(Problem to solve): Copy each entry below exactly as it appears.

───── Data to examine ─────

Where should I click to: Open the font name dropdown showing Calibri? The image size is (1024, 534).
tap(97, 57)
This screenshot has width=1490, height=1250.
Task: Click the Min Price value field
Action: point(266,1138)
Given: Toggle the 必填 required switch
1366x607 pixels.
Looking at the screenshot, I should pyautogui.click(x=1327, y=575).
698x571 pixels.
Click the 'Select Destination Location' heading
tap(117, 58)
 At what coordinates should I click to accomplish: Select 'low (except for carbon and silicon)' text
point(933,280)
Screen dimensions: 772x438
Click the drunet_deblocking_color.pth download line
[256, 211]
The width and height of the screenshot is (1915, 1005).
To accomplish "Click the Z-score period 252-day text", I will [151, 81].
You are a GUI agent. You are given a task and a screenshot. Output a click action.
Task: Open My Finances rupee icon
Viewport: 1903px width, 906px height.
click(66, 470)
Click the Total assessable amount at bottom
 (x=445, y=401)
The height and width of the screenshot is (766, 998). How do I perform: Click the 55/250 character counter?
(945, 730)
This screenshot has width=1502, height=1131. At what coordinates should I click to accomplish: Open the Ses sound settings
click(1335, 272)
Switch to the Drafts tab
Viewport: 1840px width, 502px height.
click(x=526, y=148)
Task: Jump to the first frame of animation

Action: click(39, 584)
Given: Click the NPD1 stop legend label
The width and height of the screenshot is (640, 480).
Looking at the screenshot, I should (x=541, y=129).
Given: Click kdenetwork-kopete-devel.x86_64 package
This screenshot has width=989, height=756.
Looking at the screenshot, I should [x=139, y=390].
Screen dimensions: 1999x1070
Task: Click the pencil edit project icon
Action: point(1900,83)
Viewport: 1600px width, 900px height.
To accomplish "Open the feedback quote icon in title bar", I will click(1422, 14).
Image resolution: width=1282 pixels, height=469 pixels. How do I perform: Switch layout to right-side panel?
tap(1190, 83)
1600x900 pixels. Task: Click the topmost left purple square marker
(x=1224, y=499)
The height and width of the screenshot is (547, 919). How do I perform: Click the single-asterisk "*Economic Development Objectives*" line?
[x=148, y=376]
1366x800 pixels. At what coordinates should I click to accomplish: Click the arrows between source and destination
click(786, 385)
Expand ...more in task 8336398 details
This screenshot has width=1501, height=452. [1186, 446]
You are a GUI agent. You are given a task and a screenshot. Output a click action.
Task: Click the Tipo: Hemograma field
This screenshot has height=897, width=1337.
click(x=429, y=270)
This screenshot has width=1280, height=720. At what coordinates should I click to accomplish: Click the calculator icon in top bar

─────

(Output):
Where should I click to: Open the font name dropdown showing Calibri? The image size is (1024, 534).
tap(97, 57)
This screenshot has width=1490, height=1250.
Task: Click the Min Price value field
Action: point(266,1138)
Given: Toggle the 必填 required switch
1366x607 pixels.
Looking at the screenshot, I should pyautogui.click(x=1327, y=575).
698x571 pixels.
Click the 'Select Destination Location' heading
tap(117, 58)
 At what coordinates should I click to accomplish: Select 'low (except for carbon and silicon)' text
point(933,280)
Screen dimensions: 772x438
Click the drunet_deblocking_color.pth download line
[256, 211]
The width and height of the screenshot is (1915, 1005).
To accomplish "Click the Z-score period 252-day text", I will [151, 81].
You are a GUI agent. You are given a task and a screenshot. Output a click action.
Task: Open My Finances rupee icon
Viewport: 1903px width, 906px height.
click(66, 470)
Click the Total assessable amount at bottom
 (x=445, y=401)
The height and width of the screenshot is (766, 998). How do I perform: Click the 55/250 character counter?
(945, 730)
This screenshot has width=1502, height=1131. At what coordinates should I click to accomplish: Open the Ses sound settings
click(1335, 272)
Switch to the Drafts tab
Viewport: 1840px width, 502px height.
click(x=526, y=148)
Task: Jump to the first frame of animation

Action: click(39, 584)
Given: Click the NPD1 stop legend label
The width and height of the screenshot is (640, 480).
Looking at the screenshot, I should (x=541, y=129).
Given: Click kdenetwork-kopete-devel.x86_64 package
This screenshot has width=989, height=756.
Looking at the screenshot, I should [x=139, y=390].
Screen dimensions: 1999x1070
Task: Click the pencil edit project icon
Action: point(1900,83)
Viewport: 1600px width, 900px height.
To accomplish "Open the feedback quote icon in title bar", I will click(1422, 14).
Image resolution: width=1282 pixels, height=469 pixels. How do I perform: Switch layout to right-side panel?
tap(1190, 83)
1600x900 pixels. Task: Click the topmost left purple square marker
(x=1224, y=499)
The height and width of the screenshot is (547, 919). How do I perform: Click the single-asterisk "*Economic Development Objectives*" line?
[x=148, y=376]
1366x800 pixels. At what coordinates should I click to accomplish: Click the arrows between source and destination
click(786, 385)
Expand ...more in task 8336398 details
This screenshot has width=1501, height=452. [1186, 446]
You are a GUI agent. You are given a task and a screenshot. Output a click action.
Task: Click the Tipo: Hemograma field
This screenshot has height=897, width=1337.
click(x=429, y=270)
This screenshot has width=1280, height=720. At what coordinates should I click to accomplish: Click the calculator icon in top bar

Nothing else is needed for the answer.